FIG. 4 is a diagram illustrating carrier sense timings of the reader / writers 2A to 2C according to the present embodiment.
As described above, the reader / writers 2A to 2C execute carrier sense when the random time generated by the random time generator 8 of their own devices has elapsed. For example, the time required for carrier sense is usually about 5 milliseconds. As the random time, the random time generator 8 is adjusted so as to take a sufficiently long time with respect to the time required for carrier sense. For example, the minimum value of the random time is 200 milliseconds. This is set from the time required for the reader / writer 2 to transmit / receive a signal to / from the tag 10. In this way, by adjusting the random time generator 8 so that the random time is set to about 1 minute, the carrier sense execution timing is duplicated between the reader / writers 2A to 2C in the RFID system 100. To avoid that.

  The reader / writers 2A to 2C perform carrier sense after a lapse of random time. When the carrier sense is completed, the carrier sense is executed after the lapse of the regenerated random time, and thereafter this is repeated.

  FIG. 5 is a diagram for explaining channel transition of the reader / writers 2A to 2C according to the present embodiment. In FIG. 5, the initial value of the channel shows a case where the transmission / reception efficiency is medium (Δ in FIG. 3) among the eight patterns shown in FIG. Hereinafter, when the channels of the three reader / writers 2A to 2C are the channel 2, the channel 2, and the channel 1, respectively, it is expressed as “channel pattern 2-2-1”. A case where carrier sense is executed in the order shown in FIG. 4 will be described.

  In FIG. 5A, first, the first carrier sense is executed by the reader / writer 2C. Since a channel different from that of the adjacent reader / writer 2B is set, the channel is not switched and the channel pattern remains “2-2-1” and does not change.

  The second carrier sense is executed by the reader / writer 2B. Here, a case is shown in which a channel different from the reader / writer 2A having a shorter distance is set to a channel that is closer to the reader / writer 2A, 2C. As a result, the channel pattern is switched from “2-2-1” to “2-1-1” (pattern 5).

  The third carrier sense is executed by the reader / writer 2A. Since the reader / writer 2A has a channel different from that of the adjacent reader / writer 2B, the channel is not switched and the channel pattern remains “2-1-1” and does not change.

  The fourth carrier sense is executed by the reader / writer 2C. The reader / writer 2C switches the channel to be used to channel 2, which is a channel different from that of the adjacent reader / writer 2B. As a result, the channel pattern is switched to “2-1-2” (pattern 6).

  In the fifth and subsequent carrier senses, each reader / writer 2 has a channel different from that of the adjacent reader / writer 2, so that the pattern 6 set in the fourth carrier sense is maintained, thereby stabilizing the channel.
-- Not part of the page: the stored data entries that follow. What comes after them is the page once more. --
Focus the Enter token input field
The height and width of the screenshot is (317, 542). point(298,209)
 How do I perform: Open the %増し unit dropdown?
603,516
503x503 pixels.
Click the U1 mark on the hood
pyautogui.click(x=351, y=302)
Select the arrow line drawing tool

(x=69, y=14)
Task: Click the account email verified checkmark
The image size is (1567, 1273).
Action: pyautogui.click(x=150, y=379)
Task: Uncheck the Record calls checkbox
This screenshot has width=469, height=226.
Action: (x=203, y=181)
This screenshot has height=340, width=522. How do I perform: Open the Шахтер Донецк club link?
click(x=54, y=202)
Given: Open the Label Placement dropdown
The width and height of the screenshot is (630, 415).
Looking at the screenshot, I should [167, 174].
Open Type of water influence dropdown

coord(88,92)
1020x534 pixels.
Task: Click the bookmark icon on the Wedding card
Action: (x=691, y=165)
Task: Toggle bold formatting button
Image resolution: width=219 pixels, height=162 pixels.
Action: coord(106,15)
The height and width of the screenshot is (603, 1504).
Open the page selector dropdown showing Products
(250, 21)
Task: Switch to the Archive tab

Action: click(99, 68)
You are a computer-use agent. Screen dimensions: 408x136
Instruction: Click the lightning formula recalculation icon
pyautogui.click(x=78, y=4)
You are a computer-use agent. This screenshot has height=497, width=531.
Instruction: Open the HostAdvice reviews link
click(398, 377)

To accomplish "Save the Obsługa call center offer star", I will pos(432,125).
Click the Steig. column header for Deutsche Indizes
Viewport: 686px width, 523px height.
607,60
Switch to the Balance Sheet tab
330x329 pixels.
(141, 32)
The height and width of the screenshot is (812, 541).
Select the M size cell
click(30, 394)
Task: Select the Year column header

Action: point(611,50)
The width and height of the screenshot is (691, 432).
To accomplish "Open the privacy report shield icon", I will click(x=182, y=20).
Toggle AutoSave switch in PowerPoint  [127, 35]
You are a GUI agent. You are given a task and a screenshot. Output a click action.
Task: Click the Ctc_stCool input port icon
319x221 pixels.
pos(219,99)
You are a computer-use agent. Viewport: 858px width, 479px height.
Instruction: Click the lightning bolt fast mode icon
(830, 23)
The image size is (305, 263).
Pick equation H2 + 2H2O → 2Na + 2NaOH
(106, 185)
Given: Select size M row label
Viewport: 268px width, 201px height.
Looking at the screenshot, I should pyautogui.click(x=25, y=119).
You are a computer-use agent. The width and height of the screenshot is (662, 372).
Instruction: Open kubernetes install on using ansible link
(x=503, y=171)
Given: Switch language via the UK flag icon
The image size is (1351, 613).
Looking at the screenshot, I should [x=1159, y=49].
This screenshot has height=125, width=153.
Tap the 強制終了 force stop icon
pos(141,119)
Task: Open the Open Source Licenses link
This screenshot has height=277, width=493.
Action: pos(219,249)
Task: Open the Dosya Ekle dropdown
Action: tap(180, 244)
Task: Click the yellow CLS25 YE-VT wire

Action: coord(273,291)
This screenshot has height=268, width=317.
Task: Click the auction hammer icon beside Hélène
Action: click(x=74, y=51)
It will change as it is.

  FIG. 5A shows channel pattern transition when the reader / writer 2 closest to the reader / writer 2B is the reader / writer 2A. Therefore, in the second carrier sense, the reader / writer 2B is determined as a channel using a channel 1 different from the channel 1 set in the reader / writer 2A (* 1 in FIG. 5A). On the other hand, FIG. 5B shows channel pattern transition when the reader / writer 2 closest to the reader / writer 2B is the reader / writer 2C.

  As shown in FIG. 5B, when the reader / writer 2C is closer to the reader / writer 2B, the reader / writer 2B has a channel different from the channel of the reader / writer 2C in the second carrier sense. Therefore, channel switching is not performed, and the channel pattern remains “2-2-1” and does not change (* 2 in FIG. 5B).

  In this case, in the third carrier sense, the reader / writer 2A switches the channel to be used to the channel 1 which is a channel different from the adjacent reader / writer 2B. As a result, the channel pattern is switched to “1-2-1” (pattern 3). After the fourth carrier sense, the stable pattern 3 is maintained.

Thus, regardless of which reader / writer 2 is adjacent, the channel pattern finally shifts to a stable state.
If the timing for executing carrier sense is duplicated, even if the channel pattern is switched by a certain reader / writer 2, a situation may occur in which the other reader / writer 2 returns to the original state. However, as previously described in FIG. 4, the reader / writer 2 according to the present embodiment allows the RFID system 100 to have a sufficiently long random time with respect to the carrier sense required time. It is avoided that the timing at which carrier sense is executed among a plurality of reader / writers 2 is duplicated.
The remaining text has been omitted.